### Task directions
Set down every record once more, exactly as given.

### Collected data
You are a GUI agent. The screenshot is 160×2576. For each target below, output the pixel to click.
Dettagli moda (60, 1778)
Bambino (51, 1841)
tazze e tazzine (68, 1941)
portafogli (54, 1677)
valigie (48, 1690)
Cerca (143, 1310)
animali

### Response to this task
You are a GUI agent. The screenshot is 160×2576. For each target below, output the pixel to click.
Dettagli moda (60, 1778)
Bambino (51, 1841)
tazze e tazzine (68, 1941)
portafogli (54, 1677)
valigie (48, 1690)
Cerca (143, 1310)
animali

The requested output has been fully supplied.